Transformés en pantins mécaniques, en poupées de plastique grotesques, les dix-sept danseurs virtuoses de la Batsheva, corps contraints, grimacent, syncopent et répètent à l’envie les mêmes mouvements mécaniques, automatiques. S’inspirant d’un univers sportif cartoonesque, Marlene Monteiro Freitas se perd dans une parodie macabre qui tourne en rond, faute d’une ligne dramaturgique. Eprouvant !
Alors qu’un lourd dispositif de sécurité entoure le théâtre de l’Agora à Montpellier, afin d’éviter tous débordements, les danseurs de la célèbre compagnie israélienne prennent possession de la scène en attendant que le public s’installe, scandant quelques chants contemporains comme pour éloigner le mauvais sort, pour se donner du courage, de la force vitale. Et il leur en faudra beaucoup pour tenir les 90 minutes de l’étrange ballet qu’a imaginé pour eux la jeune chorégraphe d’origine cap-verdienne.

• Bloc de données:

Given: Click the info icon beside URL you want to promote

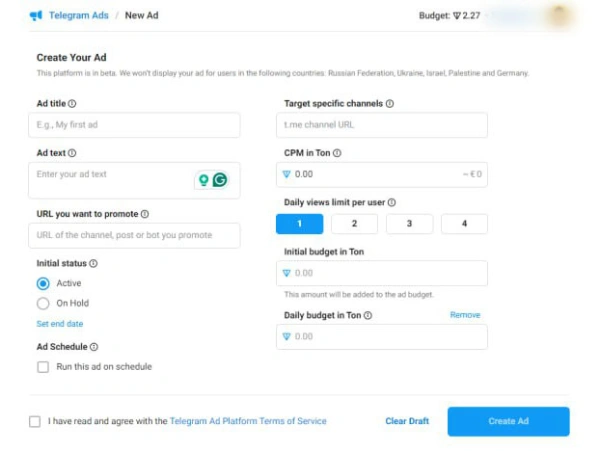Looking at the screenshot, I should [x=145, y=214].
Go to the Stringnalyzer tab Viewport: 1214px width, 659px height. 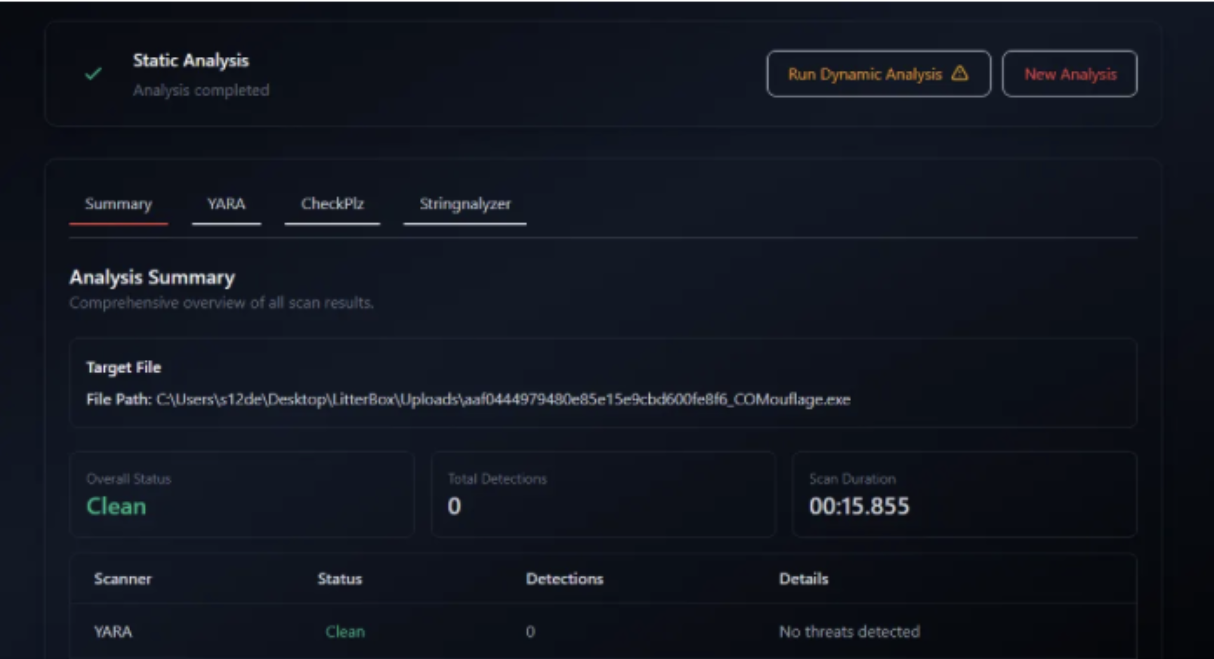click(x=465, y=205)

• Consignes de travail:
1 – Dans la critique du spectacle de la Batsheva, relevez les verbes conjugués qui ont pour sujet « les dix-sept danseurs virtuoses de la Batsheva ».
2 – Poursuivez la critique du spectacle de la Batsheva à partir de sa dernière phrase.

• Réponses par consigne:
1 – grimacent, syncopent, répètent

2 –
Dans un décor de gymnase, vêtus de tee-shirts et de shorts noirs, rouge aux lèvres, les dix-sept interprètes s’emparent de l’espace, s’éparpillent. Ils se préparent, chacun avec un rituel différent, à un combat sportif, à un match, dont on ne connaît ni les règles, ni le nom. L’un répète, les mêmes mouvements, l’autre s’assoie et médite, un troisième éructe et vomit la bile de stress qui semble l’assaillir. Puis, embarqués par la musique résonnant contre les murs avant de s’envoler dans les airs, ils se regroupent par deux, par trois et répètent mécaniquement les mêmes pas, les mêmes gestes. Si malgré le côté radical, bordélique, l’ensemble a quelque chose d’hypnotique, de magnétique, très vite, les danseurs devenus robots semblent pris dans les rets qu’a dressé, inventé Marlene Monteiro Freitas.
Réitérant, sans cesse les mêmes enchaînements, les mêmes phrases chorégraphiques, s’accrochant à quelques idées, que certains trouveront subversives, sans pour autant essayer de les développer, d’en tirer un fil conducteur qui permettrait de captiver les esprits vagabonds des spectateurs, la grammaire de Marlene Monteiro Freitas se perd dans les nimbes cyborg d’un monde que l’humain semble avoir déserté.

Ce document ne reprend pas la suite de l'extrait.